BOGOTA (Reuters) – Twitter has suspended accounts linked to FARC dissidents, shortly after Colombian police requested they be taken down for inciting violence.
The Twitter accounts for @IvanMarquezFarc, belonging to former FARC leader Ivan Marquez, and @SMarquetalia, which is controlled by FARC dissidents who rejected a 2016 peace deal, now read “Account suspended. Twitter suspends accounts which violate the Twitter rules.”
The account @JSantrich_FARC, belonging to former FARC leader Jesus Santrich, has also been suspended.
Police requested the accounts be suspended on Thursday.
Last week San Francisco-based Twitter permanently suspended the account of U.S. President Donald Trump, which had 88 million followers, citing the risk of further violence following the storming of the Capitol by his supporters. The move raised concerns from some about the power of private tech companies over free speech rights.
Marquez and Santrich – former commanders of the demobilized Revolutionary Armed Forces of Colombia (FARC) – appeared in a 2019 YouTube video announcing a new offensive, just three years after signing a peace deal with the government.
The 2016 peace deal ended the FARC’s role in a more than five-decade conflict which has left 260,000 dead and millions displaced.

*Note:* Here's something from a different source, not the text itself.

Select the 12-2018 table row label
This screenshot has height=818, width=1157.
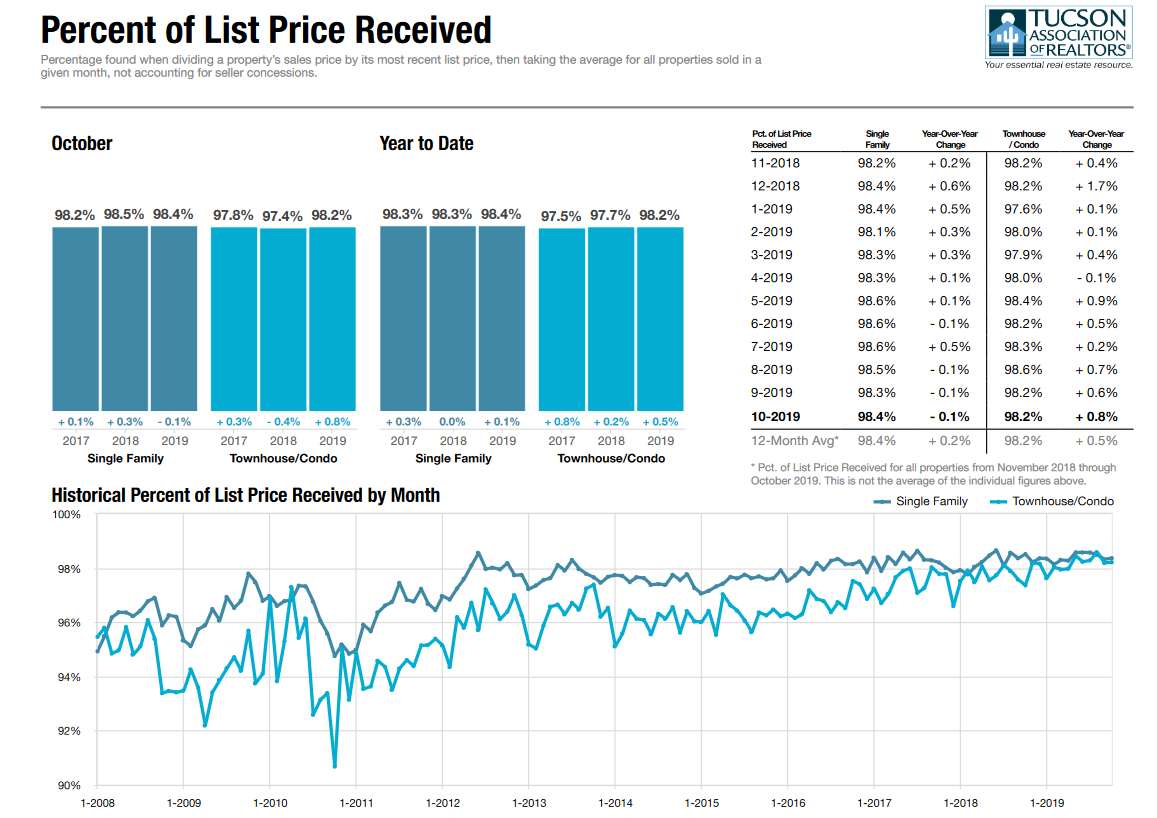click(x=775, y=186)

Although the deal allowed around 13,000 former FARC members to demobilize, some leaders and combatants have abandoned it and taken up arms again.
Some 2,500 combatants make up FARC dissident groups, which are involved in drug trafficking and illegal mining, according to the government and the military.
National police director General Jorge Luis Vargas this week requested that social media websites block the accounts after a video was published of Marquez speaking alongside dissidents armed with rifles as he criticized the government.
“They’re armed, they’re issuing messages calling for international terrorism. That’s why we have asked that they be blocked, in accordance with international law,” Vargas told journalists.
FARC dissidents, as well as other armed groups such as the National Liberation Army (ELN), regularly use social media networks to publish messages.